Selected extract:
▼
Justice of the Supreme Court of Ghana
- Incumbent
- Assumed office 28 December 2022
- Nominated by: Nana Akufo-Addo

Justice of the Court of Appeal
- In office 18 December 2019 – 28 December 2022
- Nominated by: Nana Akufo-Addo

Justice of the High Court
- In office 22 November 2006 – 18 December 2019
- Nominated by: John Kufuor

Personal details
- Born: 9 April 1966 (age 60) Ghana
- Education: City Secondary and Business College; Accra Academy;
- Alma mater: University of Ghana; Ghana School of Law; Ghana Institute of Management and Public Administration; Swansea University;
- Profession: Judge

= Samuel Kwame Adibu Asiedu =

Ghanaian judge

Samuel Kwame Adibu Asiedu is a Ghanaian judge. He is an active Justice of the Supreme Court of Ghana. He has been on the bench in Ghana since 1996 and became a Supreme Court judge in 2022.
▲
Input data:
▼
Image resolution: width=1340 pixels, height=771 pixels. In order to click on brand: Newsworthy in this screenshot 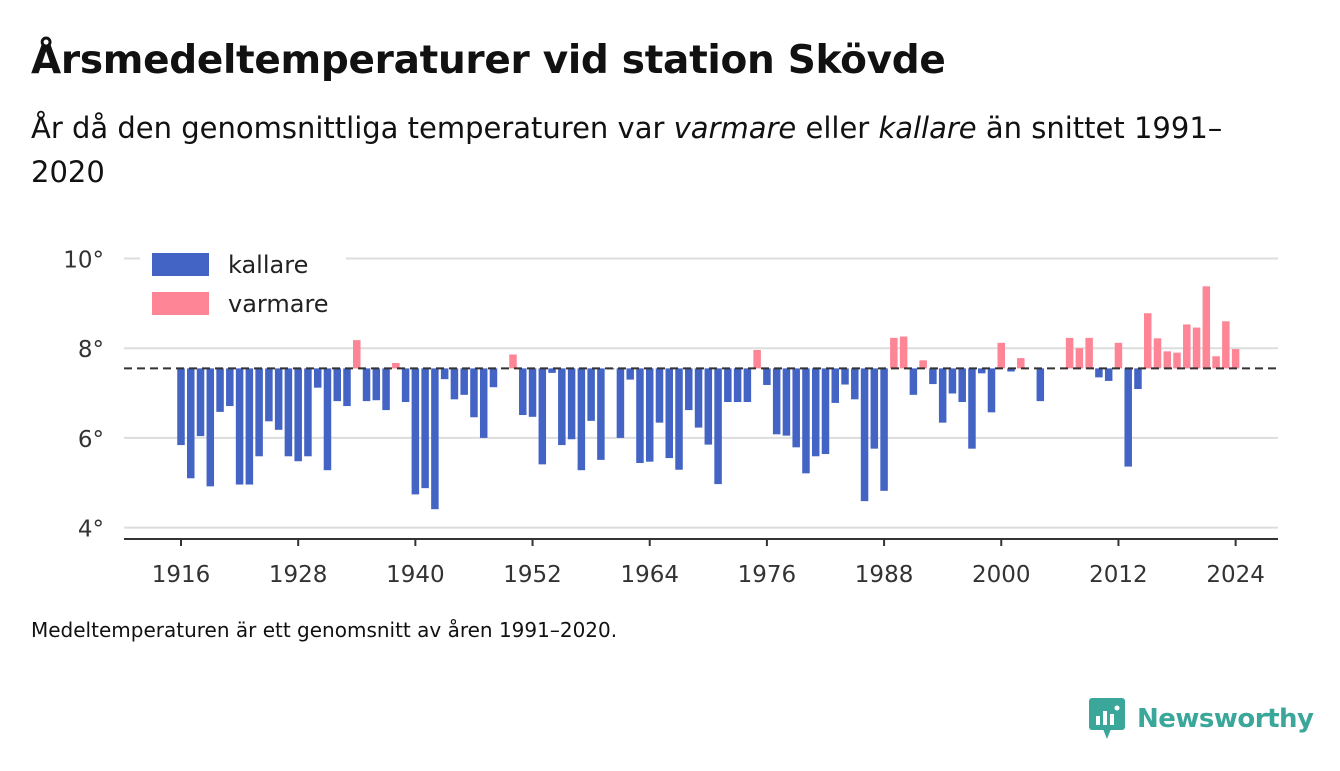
▲
▼
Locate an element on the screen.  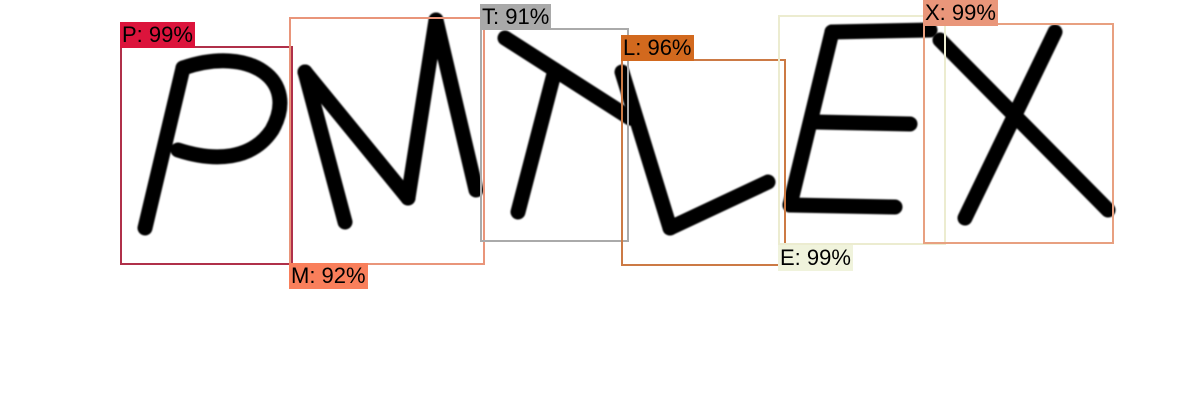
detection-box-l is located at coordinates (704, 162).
▲
Problem requirements: Print the portion of the judge's profile starting with "Samuel Kwame Adibu Asiedu is" and going on through "judge in 2022.". The listing is separate material and has no connection to the judge's profile.

Answer section:
Samuel Kwame Adibu Asiedu is a Ghanaian judge. He is an active Justice of the Supreme Court of Ghana. He has been on the bench in Ghana since 1996 and became a Supreme Court judge in 2022.